Beyond the Core: A Bigger Fix
Gnawing that apple core, sure, I understand — what's left, you make do. As the poor do with diabetes: cheap food, nowhere to safely move their bodies, stuck paying the man at the doctor. But it shouldn't end there. Structural intervention is the 2025 buzzword — health is not only on you, it's on society. The Lancet (2024) proposes tax breaks to lure grocers into food deserts, broader nets for insurers — things to do, not speeches to hear.
What if we flipped it? Approach diabetes as a social challenge, not a personal failing. I avoided the scooter to keep it light — maybe more low-income neighborhoods need lower-cost vegetables and safe sidewalks and doctors they can afford to see without going broke, not another “eat right” lecture.

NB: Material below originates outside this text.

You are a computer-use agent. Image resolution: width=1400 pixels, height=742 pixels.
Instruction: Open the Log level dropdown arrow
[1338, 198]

You Don't Just Have a Core
That diabetes-class gap isn't new, but it still stings, in 2025. Low-income people aren't more lazy — they come up against tougher odds. Health equity isn't a slogan, it's data, it's action and it's accountability for the fact that it's not just “their problem.” And maybe soon they'll have the whole fruit — firm and mature and theirs — like the unspoken triumph of devouring that inner core. Your thoughts — can we rewrite this script?